Jonah Goldberg on old media with references to the obscure and forgotten:

A quick refresher in world history. Prior to World War I, the world was a huge ball of molten slag and gaseous muck. But that's not important right now. Immediately prior to World War I, the world was divvied up into huge power blocs, basically known as empires. The rulers, bureaucrats, aristocrats, intellectuals, and guys in funny wigs running these empires refused to accept that their way of life was unsustainable, that the curtain was closing on their chapter under the sun ("Jonah Goldberg doesn't merely mix metaphors, he snaps their spines!" — self-blurb). A relatively unknown loser (no offense to the PowerLine guys, Freep, et al.) shot Arch Duke Ferdinand and the whole house of cards came down. Some empires were obliged to help their allies. Others were just greedy, seeing opportunities in others' weakness. The point — which doesn't warrant extremely close inspection — is that the giants seemed extremely powerful right until they fell over. Moreover, what caused them to fall over was their desire to prove that they were as strong as they used to be, that they were still the Engines of History, Masters of their Fates, and the Inspiration of Needlessly Ornate Furniture.
Something similar is going on with the Media Empires of today. Powerline or the blogosphere generally — which would be the "Black Hand" in this analogy — spotted the now-obvious fraudulent nature of these documents immediately. The charge is the journalistic equivalent of an assassin's bullet for Dan Rather. Had he refused to go to war in defense of these documents, he might have survived. Instead he's determined to go the way of the Hapsburgs and his career is over.
Oh sure, he'll probably ride out this election and retire in the next couple years with crates full of gold watches, plaques, awards, and attaboys from the establishment media. But the inevitable fact is that he will be drawn into a war he cannot win. The very best he can do is defend the slender possibility that these documents could be real. At this point it seems impossible that he can prove they are real. Indeed, Rather has already largely conceded all this. His defenses are all about how you can't prove the documents are false, as if the burden of proof for a journalistic icon is for other people to prove what he says is wrong rather than for him to prove it is right.

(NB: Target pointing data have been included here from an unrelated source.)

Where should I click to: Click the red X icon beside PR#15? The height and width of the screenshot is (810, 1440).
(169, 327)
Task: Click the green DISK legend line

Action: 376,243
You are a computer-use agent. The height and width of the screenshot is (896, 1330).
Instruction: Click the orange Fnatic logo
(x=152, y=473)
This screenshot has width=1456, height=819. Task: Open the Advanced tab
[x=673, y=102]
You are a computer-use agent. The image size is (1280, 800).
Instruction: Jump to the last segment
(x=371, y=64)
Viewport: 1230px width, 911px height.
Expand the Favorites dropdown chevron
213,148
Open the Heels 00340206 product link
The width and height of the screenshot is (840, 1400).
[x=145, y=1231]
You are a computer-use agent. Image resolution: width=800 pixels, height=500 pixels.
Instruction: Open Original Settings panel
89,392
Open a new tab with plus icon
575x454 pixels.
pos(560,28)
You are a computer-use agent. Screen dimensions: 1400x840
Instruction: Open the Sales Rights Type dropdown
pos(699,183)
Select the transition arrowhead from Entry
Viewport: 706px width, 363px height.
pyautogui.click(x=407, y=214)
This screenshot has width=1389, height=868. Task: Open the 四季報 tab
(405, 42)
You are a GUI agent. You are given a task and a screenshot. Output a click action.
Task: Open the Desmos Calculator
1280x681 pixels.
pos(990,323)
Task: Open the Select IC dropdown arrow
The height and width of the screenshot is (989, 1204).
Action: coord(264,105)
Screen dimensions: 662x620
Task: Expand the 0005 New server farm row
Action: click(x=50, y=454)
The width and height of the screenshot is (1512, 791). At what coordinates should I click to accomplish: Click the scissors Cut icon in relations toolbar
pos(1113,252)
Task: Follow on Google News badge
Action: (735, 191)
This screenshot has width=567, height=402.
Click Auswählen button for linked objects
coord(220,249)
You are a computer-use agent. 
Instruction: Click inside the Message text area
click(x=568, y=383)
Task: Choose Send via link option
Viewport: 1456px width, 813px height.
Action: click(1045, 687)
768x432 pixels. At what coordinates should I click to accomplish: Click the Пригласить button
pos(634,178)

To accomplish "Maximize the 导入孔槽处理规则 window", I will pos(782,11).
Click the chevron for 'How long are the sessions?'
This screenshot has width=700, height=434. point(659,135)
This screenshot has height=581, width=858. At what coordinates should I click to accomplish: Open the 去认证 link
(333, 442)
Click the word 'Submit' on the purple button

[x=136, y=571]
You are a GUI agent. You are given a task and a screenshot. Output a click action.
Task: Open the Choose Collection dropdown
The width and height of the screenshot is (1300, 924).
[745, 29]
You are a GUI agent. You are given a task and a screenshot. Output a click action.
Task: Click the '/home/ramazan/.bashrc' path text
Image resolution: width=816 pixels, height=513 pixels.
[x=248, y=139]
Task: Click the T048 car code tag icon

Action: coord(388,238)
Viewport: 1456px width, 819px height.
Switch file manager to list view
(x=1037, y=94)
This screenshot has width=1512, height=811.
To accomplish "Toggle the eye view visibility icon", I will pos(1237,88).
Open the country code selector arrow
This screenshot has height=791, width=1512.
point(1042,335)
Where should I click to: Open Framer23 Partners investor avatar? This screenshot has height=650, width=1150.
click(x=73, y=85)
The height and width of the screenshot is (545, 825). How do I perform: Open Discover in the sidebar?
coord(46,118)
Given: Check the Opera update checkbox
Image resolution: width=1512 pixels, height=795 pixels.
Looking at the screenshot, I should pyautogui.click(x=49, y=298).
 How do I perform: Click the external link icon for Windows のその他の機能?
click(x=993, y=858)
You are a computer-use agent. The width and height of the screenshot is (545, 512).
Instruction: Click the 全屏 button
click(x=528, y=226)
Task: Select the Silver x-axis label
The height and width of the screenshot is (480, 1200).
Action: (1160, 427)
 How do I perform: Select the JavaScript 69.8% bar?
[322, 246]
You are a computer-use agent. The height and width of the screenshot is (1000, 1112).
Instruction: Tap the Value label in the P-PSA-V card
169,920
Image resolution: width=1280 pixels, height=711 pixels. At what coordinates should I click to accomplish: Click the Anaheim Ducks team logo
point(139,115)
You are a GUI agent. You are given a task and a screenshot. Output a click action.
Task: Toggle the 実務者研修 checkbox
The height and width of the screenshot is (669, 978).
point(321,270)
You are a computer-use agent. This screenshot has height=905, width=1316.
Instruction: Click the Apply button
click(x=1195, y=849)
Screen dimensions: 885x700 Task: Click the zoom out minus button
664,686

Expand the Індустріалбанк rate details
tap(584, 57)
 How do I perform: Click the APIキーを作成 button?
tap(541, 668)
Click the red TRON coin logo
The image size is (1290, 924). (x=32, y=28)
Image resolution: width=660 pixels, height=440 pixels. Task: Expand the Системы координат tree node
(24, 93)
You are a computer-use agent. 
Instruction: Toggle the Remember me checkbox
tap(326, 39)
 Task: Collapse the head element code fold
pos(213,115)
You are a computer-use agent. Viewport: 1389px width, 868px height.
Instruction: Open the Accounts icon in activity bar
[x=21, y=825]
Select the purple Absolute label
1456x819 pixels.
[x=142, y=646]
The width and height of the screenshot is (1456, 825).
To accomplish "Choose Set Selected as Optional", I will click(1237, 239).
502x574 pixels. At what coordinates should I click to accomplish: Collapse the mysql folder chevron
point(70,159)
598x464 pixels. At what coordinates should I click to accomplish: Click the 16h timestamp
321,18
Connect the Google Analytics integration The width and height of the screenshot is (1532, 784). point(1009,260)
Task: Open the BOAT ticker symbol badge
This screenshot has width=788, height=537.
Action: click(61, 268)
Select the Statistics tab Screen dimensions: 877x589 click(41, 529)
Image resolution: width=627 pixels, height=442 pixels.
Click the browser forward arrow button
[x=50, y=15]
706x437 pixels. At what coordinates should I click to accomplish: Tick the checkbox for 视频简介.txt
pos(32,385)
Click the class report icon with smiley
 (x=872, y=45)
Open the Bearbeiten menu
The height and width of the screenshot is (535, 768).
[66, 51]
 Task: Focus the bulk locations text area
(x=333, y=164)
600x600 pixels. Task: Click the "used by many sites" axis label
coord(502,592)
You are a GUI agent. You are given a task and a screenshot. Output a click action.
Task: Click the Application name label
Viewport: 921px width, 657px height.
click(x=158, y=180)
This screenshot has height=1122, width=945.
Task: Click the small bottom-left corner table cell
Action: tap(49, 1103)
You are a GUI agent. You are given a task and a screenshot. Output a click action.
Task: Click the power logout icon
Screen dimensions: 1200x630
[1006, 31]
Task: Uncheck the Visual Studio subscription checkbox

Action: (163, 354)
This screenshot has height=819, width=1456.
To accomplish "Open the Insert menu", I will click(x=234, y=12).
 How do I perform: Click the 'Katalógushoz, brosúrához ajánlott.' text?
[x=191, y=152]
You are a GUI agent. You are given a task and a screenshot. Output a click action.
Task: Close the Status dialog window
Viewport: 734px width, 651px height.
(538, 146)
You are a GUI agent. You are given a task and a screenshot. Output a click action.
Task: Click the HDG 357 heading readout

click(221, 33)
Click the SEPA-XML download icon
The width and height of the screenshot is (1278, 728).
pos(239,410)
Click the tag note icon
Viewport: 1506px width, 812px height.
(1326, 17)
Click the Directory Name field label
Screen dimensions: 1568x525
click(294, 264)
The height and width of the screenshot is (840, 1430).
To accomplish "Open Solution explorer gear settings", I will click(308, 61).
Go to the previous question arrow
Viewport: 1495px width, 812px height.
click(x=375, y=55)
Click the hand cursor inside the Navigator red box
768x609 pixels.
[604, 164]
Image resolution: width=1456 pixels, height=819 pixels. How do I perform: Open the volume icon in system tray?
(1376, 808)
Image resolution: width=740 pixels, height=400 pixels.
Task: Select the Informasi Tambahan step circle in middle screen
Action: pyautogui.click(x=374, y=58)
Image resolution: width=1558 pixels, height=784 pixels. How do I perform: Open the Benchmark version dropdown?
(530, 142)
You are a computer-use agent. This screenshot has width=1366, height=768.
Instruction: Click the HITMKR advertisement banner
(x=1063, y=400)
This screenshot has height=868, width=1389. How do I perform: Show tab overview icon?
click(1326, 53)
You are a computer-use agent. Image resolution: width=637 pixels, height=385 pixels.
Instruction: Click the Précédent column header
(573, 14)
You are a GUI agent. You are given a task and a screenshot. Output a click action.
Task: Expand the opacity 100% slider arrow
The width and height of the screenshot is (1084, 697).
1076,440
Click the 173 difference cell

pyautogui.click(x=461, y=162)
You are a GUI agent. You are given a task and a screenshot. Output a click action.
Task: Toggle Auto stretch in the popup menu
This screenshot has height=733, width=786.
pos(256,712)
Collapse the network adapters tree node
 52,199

And, for Rather, this kind of draw is a loss. This could drag on for days or weeks or months. But even if it's days, the bleeding will be fatal. Already, the man looks like a sad buffoon, in denial that the quicksand is already up to his chest. His flailing about "partisan operatives" being behind the backlash makes him sound like the Norma Desmond of Big Journalism. Someone tell me when ABC News and the Washington Post become arms of the RNC, because I would love to see that memo. But before I believed it, I'd study the size of the "th"s a bit more closely than Dan did.


Maybe I'm showing my youth but I had to Google Norma Desmond.